Work to do
Return the lines in the entries below, unchanged, from the line with "Given: Click the" to the line with "Looking at the", and leave out the pictures.

Supplied information
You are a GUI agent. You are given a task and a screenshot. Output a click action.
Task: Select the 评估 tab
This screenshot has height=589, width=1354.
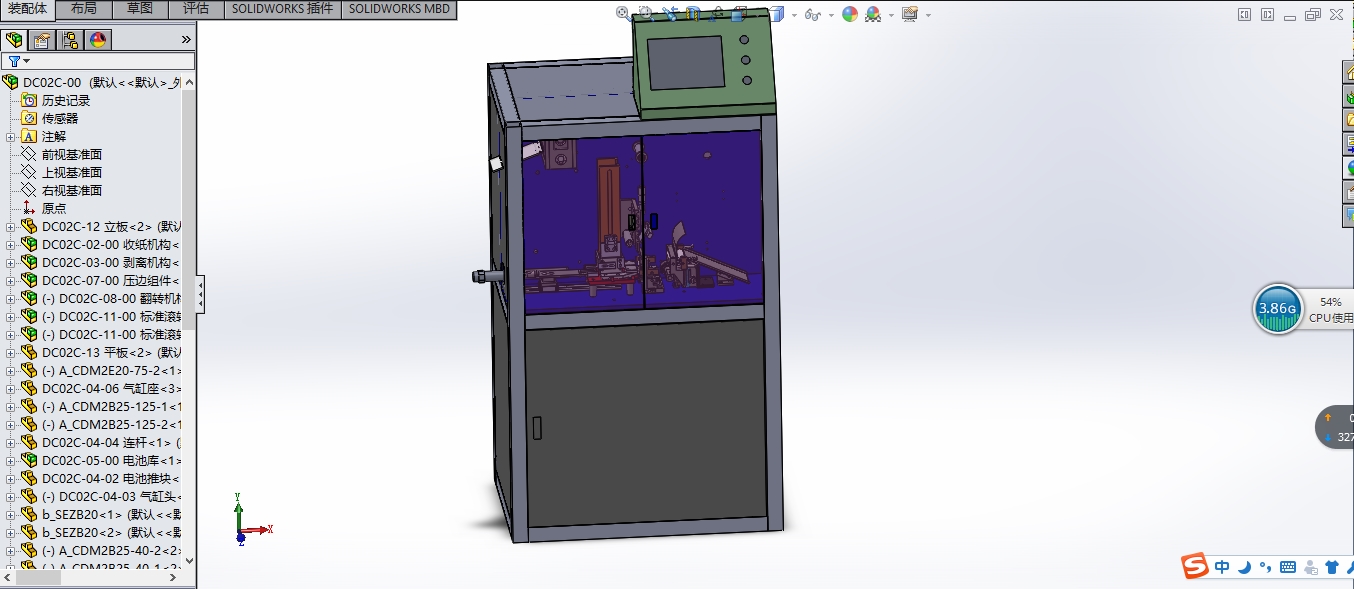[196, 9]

* * *

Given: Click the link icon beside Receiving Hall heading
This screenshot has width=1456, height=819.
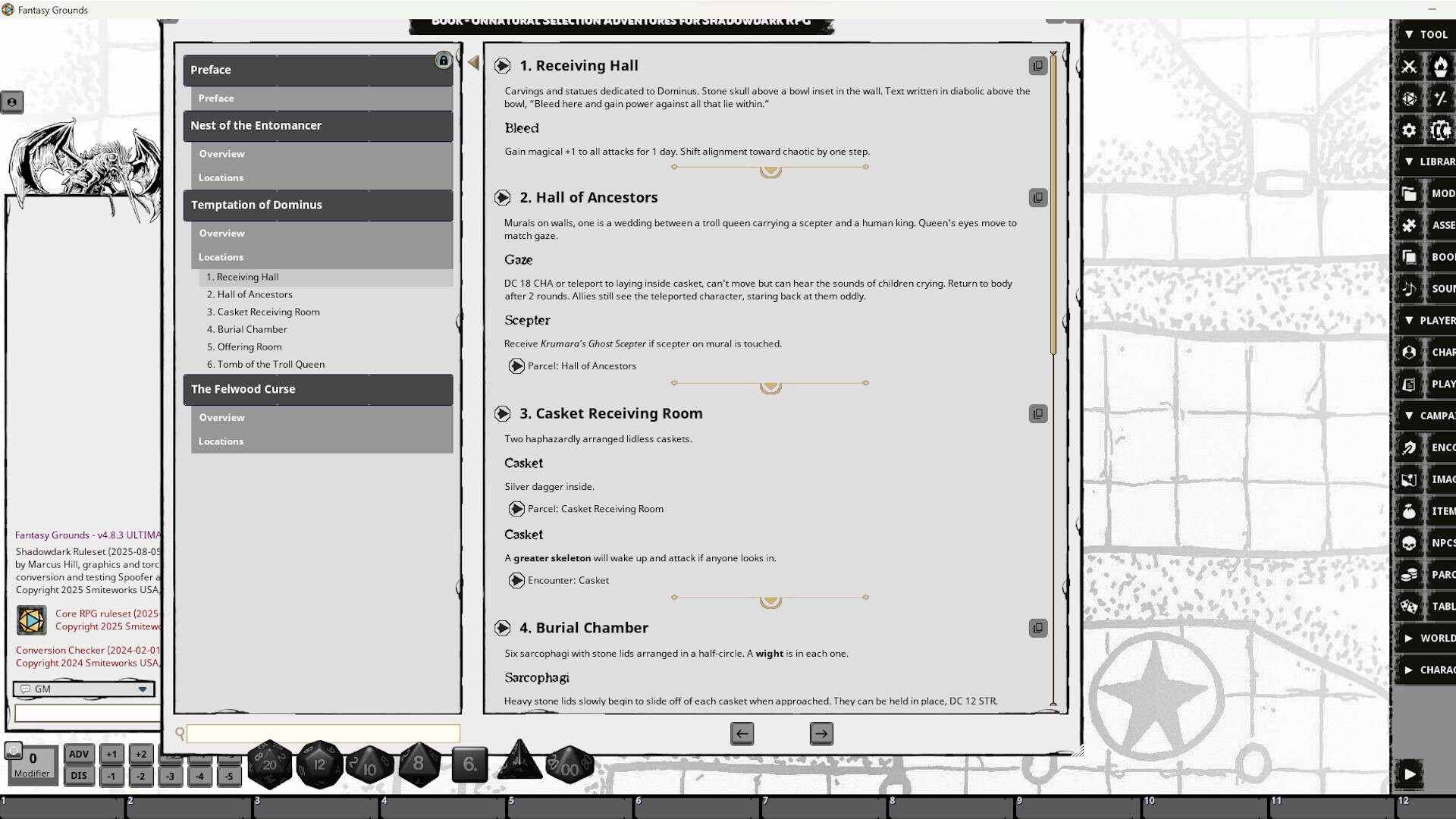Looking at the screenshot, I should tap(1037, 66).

==

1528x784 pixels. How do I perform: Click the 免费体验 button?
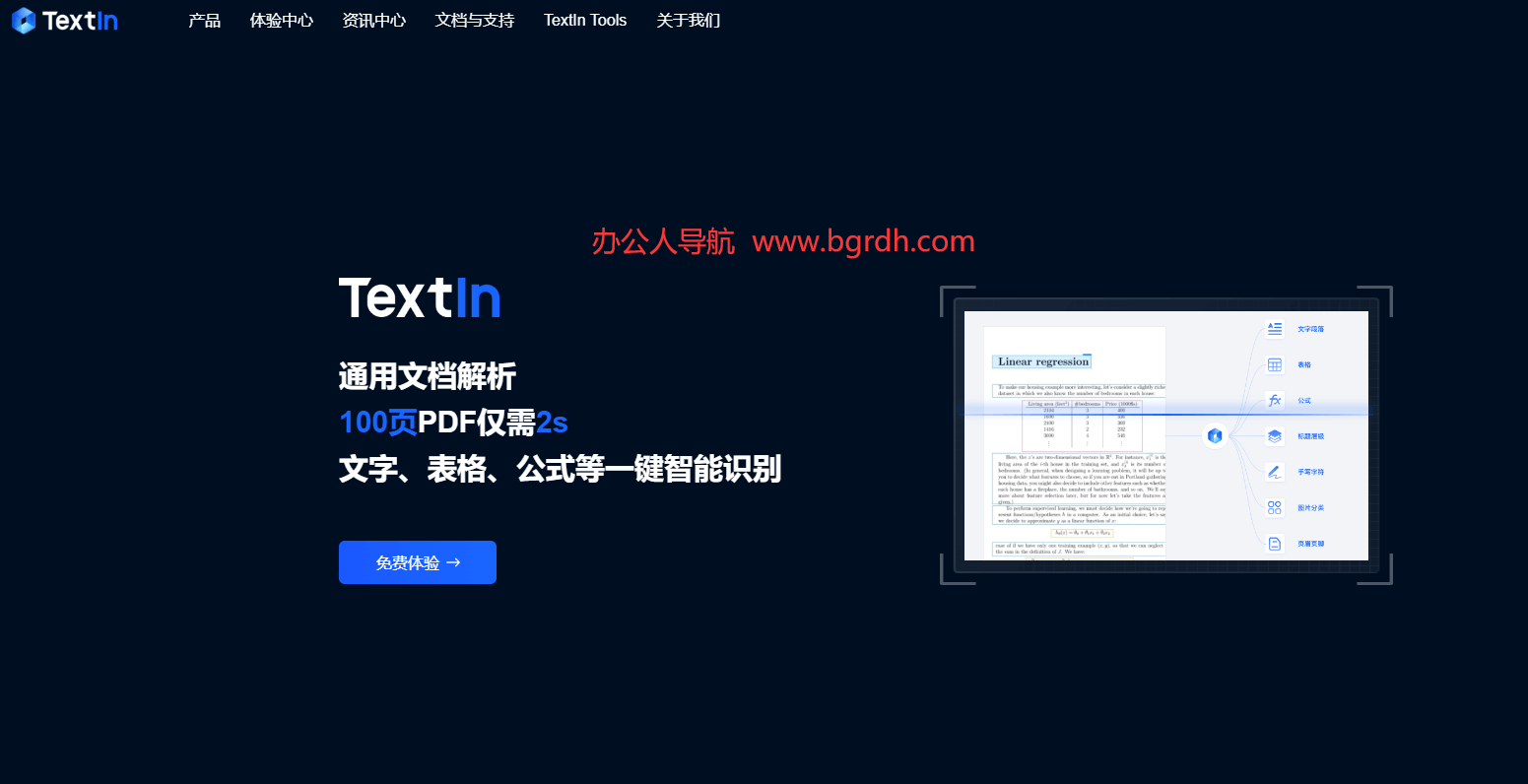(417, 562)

Output for this exercise
Given: Click the link icon beside Receiving Hall heading
This screenshot has width=1456, height=819.
Looking at the screenshot, I should tap(1037, 66).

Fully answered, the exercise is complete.